Pero en medio de las risas, el ser gris volvió a asomar fugazmente: una sombra diminuta que se formó sobre el hombro de Uriel.
—¿Por qué ríen? —preguntó curioso.
—Porque la risa sana —dijo Uriel, guiñándole un ojo.
—¿Sana…?
—Sí —intervino Asmodeo—. Sana lo que ni la espada ni la luz pueden curar.
La sombra lo observó, confusa. Y por primera vez, emitió un sonido que no era un gruñido ni un suspiro: una risa torpe y descompasada Uriel y Asmodeo se miraron sorprendidos, y el ángel casi cae al suelo de la impresión.
—Creo que acaba de reírse.
—¿Ves? —dijo Asmodeo riendo—. Ya está aprendiendo a ser un poco humano.

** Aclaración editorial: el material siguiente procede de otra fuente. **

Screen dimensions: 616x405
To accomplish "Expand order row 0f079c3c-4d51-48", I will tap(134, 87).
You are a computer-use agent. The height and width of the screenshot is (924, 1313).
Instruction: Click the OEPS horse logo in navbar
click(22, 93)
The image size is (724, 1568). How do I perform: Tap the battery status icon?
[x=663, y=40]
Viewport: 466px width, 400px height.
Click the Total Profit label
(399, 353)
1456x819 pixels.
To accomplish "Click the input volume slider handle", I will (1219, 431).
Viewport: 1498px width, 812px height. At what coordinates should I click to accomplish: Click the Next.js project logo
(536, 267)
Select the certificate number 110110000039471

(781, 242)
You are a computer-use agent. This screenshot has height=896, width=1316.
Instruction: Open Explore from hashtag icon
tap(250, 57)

El ser gris se esfumó de inmediato, avergonzado de su propio acto. Pero dentro de Uriel algo cambió: el dolor fue reemplazado por calor. La oscuridad se diluía poco a poco, como tinta en el agua.
Esa noche, mientras ambos se recostaban juntos, el aire era suave y tibio. Asmodeo acariciaba el cabello de Uriel con ternura infinita.
—A veces pienso que el cielo no sabe lo que hizo al enviarte aquí —murmuró.
Uriel sonrió, apoyando su cabeza en su pecho.—Quizás lo sabía demasiado bien.
El ser gris, silencioso dentro de él, los observaba desde esa cárcel luminosa. Por primera vez, no sentía odio ni celos. Solo una extraña paz que lo hacía temblar. Y en su mente resonó un pensamiento propio, nuevo, puro:
¿Esto… es lo que llaman amor?
Mientras dormían, un hilo de luz brotó del pecho de Uriel y se deslizó al firmamento, trazando una constelación nueva. Desde el abismo, Lucifer la observó y murmuró con una sonrisa amarga:
—Hasta las sombras aprenden a amar… justo antes de caer.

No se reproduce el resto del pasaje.